I am trying to solve the following elliptic differential equation.
$$ \frac{\partial^2\psi}{\partial R^2} + \frac{\partial^2\psi}{\partial Z^2} - \frac{1}{R}\frac{\partial\psi}{\partial R} = S(R,Z) $$
The interior points are discretized in a N-1 x N-1 grid as
$$ \left(A_{RR}+A_{ZZ}-\frac{A_R}{R_{i,j}}\right)\psi_{i,j}=S_{i,j}-b^{RR}_{i,j}-b^{ZZ}_{i,j} + \frac{b^R_{i,j}}{R_{i,j}} $$
where
$$ A_{RR}=I\otimes A_{RR}^{1D} $$ $$ A_{RR}^{1D} = \frac{1}{\Delta R^2}\left[\begin{array}{cccc} -2 & 1\\ 1 & -2 & 1\\ & 1 & -2 & 1\\ & & 1 & -2 \end{array}\right] $$
$$ A_{ZZ}=A_{RR}^{1D} \otimes I $$
$$ A_{R}=I \otimes A_R^{1D} $$
$$ A_R^{1D}=\frac{1}{2\Delta R}\left[\begin{array}{cccc} 0 & 1\\ -1 & 0 & 1\\ & -1 & 0 & 1\\ & & -1 & 0 \end{array}\right] $$
where I am assuming a 4x4 interior grid for simplicity, and the spacing is equal to $ \Delta R$ in both directions. The other terms on the right hand side are vectors containing the boundary conditions. I have written the following code:
def invertOpDirichletB(S, R, bcMat):
dR = R[1] - R[0]
N = len(R) - 2
ROr = R
R = R[1:-1]
# central difference matrix, R direction
eR = np.ones(N)
CD_data = np.array([-eR, eR]) / R
CD_diags = np.array([-1, 1])
CD = sparse.diags(CD_data, CD_diags, shape=(N, N))
CD2D = sparse.kron(sparse.eye(N), CD)
# laplacian matrix
DRR_data = np.array([eR, -2*eR, eR])
DRR_diags = np.array([-1, 0, 1])
DRR = sparse.diags(DRR_data, DRR_diags, shape=(N, N))
eZ = np.ones(N)
DZZ_data = np.array([eZ, -2*eZ, eZ])
DZZ_diags = np.array([-1, 0, 1])
DZZ = sparse.diags(DZZ_data, DZZ_diags, shape=(N, N))
lap = sparse.kron(sparse.eye(N), DRR) + sparse.kron(DZZ, sparse.eye(N))

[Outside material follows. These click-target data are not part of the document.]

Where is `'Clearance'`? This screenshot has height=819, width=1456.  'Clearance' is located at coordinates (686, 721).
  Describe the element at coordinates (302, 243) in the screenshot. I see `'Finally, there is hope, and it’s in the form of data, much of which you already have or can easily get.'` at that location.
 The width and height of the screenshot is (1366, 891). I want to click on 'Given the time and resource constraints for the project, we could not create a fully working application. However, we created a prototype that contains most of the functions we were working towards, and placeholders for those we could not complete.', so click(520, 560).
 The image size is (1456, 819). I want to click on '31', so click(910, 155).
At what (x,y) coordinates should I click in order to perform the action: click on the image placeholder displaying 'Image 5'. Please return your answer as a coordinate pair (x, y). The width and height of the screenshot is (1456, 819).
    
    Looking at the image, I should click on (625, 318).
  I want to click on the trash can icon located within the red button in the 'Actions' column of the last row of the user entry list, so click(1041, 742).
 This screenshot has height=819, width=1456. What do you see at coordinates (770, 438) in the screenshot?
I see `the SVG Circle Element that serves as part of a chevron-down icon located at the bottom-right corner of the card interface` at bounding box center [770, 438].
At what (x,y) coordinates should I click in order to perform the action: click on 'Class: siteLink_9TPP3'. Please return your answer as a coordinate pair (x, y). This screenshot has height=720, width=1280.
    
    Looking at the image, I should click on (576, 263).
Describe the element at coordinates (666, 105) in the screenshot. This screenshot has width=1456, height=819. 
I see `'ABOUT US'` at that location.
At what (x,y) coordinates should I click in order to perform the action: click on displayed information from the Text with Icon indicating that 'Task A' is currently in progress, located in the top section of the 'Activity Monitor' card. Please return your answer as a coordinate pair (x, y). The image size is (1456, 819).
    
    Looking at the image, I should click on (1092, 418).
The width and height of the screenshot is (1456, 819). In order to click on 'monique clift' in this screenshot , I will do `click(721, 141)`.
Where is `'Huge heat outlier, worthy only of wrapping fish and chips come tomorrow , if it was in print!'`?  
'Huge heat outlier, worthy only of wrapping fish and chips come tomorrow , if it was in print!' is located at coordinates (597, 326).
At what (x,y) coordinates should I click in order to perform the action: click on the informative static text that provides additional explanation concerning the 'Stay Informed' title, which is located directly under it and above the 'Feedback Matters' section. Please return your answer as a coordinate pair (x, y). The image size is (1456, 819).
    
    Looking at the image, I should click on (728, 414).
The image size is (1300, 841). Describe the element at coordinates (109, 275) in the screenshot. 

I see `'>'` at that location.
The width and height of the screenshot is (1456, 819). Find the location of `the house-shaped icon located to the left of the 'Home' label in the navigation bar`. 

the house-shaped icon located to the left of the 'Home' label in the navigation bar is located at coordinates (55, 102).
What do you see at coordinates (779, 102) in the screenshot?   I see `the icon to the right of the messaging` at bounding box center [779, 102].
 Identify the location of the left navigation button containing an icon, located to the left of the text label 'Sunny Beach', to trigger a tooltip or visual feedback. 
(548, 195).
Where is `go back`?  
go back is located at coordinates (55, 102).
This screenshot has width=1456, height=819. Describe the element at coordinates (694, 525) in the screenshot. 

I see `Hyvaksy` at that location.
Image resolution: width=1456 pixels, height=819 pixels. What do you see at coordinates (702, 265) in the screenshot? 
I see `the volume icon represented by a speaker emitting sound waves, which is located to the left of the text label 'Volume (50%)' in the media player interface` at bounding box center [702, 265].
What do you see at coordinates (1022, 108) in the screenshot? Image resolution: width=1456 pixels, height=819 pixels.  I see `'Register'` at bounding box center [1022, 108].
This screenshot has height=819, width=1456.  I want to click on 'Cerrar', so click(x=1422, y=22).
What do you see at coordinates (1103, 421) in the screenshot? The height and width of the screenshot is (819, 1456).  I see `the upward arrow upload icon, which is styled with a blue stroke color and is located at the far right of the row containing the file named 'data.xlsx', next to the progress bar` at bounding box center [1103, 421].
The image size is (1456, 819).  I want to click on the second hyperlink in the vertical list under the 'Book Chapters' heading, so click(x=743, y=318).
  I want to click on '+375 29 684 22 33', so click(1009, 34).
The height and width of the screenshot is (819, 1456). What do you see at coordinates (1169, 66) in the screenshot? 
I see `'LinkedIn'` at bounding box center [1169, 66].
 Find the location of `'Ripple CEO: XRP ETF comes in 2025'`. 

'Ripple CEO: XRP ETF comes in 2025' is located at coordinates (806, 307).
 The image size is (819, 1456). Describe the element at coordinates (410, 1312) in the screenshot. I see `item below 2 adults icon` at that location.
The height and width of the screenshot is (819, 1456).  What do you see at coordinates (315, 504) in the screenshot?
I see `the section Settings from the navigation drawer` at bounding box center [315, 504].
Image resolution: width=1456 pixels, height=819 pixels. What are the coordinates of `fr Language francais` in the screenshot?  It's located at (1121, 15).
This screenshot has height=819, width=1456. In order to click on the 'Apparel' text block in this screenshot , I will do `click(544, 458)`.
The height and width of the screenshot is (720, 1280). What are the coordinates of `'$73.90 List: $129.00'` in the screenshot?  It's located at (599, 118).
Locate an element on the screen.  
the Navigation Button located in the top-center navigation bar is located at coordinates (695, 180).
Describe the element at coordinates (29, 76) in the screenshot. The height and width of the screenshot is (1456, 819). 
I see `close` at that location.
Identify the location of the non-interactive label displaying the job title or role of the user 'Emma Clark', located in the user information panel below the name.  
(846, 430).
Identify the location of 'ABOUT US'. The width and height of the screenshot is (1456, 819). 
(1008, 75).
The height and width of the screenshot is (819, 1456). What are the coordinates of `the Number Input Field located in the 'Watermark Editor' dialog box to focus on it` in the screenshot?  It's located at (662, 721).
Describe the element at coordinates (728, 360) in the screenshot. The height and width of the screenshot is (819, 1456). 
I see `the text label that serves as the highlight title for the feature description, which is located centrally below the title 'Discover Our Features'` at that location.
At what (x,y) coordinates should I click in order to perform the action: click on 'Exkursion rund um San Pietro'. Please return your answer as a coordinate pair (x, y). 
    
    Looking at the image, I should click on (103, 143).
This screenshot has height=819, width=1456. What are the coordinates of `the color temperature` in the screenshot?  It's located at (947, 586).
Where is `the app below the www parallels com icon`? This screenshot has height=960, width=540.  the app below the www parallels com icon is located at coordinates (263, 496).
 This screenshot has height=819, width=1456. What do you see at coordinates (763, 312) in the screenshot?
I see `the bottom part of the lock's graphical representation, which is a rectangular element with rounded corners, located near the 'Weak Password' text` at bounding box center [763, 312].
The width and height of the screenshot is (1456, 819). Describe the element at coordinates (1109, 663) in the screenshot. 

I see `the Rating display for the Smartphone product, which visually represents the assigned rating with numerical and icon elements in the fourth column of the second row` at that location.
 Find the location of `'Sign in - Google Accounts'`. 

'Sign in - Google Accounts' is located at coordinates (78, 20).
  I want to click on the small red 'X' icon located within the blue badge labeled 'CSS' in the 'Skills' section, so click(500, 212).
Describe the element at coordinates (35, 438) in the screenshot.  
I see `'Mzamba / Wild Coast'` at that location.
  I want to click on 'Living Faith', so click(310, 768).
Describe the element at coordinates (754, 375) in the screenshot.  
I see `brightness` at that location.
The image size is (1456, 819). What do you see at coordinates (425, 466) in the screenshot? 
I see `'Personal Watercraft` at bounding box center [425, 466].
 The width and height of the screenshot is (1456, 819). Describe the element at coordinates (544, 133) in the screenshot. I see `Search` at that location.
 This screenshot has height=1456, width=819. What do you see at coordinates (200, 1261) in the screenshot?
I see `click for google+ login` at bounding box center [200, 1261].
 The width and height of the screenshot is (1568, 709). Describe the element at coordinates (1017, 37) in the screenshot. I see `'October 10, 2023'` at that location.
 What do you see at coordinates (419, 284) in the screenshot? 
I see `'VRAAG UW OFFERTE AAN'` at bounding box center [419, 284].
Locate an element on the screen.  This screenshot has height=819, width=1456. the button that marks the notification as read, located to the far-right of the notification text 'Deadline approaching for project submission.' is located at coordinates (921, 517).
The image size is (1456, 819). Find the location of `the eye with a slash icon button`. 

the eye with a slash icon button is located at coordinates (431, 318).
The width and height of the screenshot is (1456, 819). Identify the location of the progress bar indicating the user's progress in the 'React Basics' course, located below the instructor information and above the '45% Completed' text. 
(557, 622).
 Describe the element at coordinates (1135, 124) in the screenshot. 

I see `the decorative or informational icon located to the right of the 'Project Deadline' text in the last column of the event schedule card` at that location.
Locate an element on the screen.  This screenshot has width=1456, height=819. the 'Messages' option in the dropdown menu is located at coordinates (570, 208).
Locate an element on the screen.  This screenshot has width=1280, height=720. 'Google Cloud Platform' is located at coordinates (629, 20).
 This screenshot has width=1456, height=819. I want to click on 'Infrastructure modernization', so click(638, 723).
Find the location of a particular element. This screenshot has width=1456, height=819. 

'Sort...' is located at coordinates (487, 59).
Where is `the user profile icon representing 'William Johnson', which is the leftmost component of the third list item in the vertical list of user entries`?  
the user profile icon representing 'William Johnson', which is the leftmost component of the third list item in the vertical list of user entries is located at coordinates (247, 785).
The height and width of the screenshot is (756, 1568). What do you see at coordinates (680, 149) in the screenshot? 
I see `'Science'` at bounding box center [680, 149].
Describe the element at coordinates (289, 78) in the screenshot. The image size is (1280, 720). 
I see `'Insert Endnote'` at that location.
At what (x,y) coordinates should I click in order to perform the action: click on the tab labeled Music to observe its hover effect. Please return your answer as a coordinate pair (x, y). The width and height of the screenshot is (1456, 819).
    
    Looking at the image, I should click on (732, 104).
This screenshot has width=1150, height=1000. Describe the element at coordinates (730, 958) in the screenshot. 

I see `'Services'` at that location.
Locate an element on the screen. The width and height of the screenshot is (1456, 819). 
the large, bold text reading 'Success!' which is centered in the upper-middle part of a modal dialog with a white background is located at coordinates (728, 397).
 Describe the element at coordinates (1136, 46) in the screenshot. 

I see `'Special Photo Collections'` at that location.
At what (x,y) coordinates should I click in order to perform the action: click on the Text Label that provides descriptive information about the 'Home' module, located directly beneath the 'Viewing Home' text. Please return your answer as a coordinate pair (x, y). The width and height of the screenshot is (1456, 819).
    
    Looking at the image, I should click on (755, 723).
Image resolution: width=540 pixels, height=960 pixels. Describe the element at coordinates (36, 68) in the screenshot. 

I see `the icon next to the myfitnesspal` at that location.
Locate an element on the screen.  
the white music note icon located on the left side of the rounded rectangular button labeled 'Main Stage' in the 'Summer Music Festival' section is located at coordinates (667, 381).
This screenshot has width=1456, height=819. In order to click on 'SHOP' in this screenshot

LHS = lap / dR ** 2 - 0.5 * CD2D / dR
Sint = S[1:-1, 1:-1]
bcRMat = np.zeros([N, N])
bcRMat[:, -1] = (bcMat[:, -1])[1:-1]
bcRMat[:, 0] = (bcMat[:, 0])[1:-1]
bcRRMat = bcRMat / dR ** 2
bcRMat[:, 0] = 0.5 * bcRMat[:, 0] / (ROr[0] * dR)
bcRMat[:, -1] = 0.5 * bcRMat[:, -1] / (ROr[-1] * dR)
bcZZMat = np.zeros([N, N])
bcZZMat[0] = (bcMat[0])[1:-1]
bcZZMat[-1] = (bcMat[-1])[1:-1]
bcZZMat /= dR ** 2
bcMatT = -bcRRMat - bcZZMat + bcRMat
RHS = np.ravel(Sint) + np.ravel(bcMatT)
soln = sparse.linalg.spsolve(LHS, RHS)
soln = soln.reshape([N, N])
soln = np.pad(soln, 1, constant_values = 0)
soln[0] = bcMat[0]
soln[-1] = bcMat[-1]
soln[:, -1] = bcMat[:, -1]
soln[:, 0] = bcMat[:, 0]
return soln
Which works fine with homogeneous boundary conditions, for a source term like this one. When I set the boundary conditions to 1, however, the result is not quite right. Here's what happens when I apply the operator again, which should return the source term. There is clearly something wrong with my boundary condition on the left but I cannot figure out what it is.
Any help would be very much appreciated.
Thank you
In case it's useful for anyone later, I fixed my problem by changing the line
bcRMat[:, 0] = 0.5 * bcRMat[:, 0] / (ROr[0] * dR)tobcRMat[:, 0] = -0.5 * bcRMat[:, 0] / (ROr[0] * dR).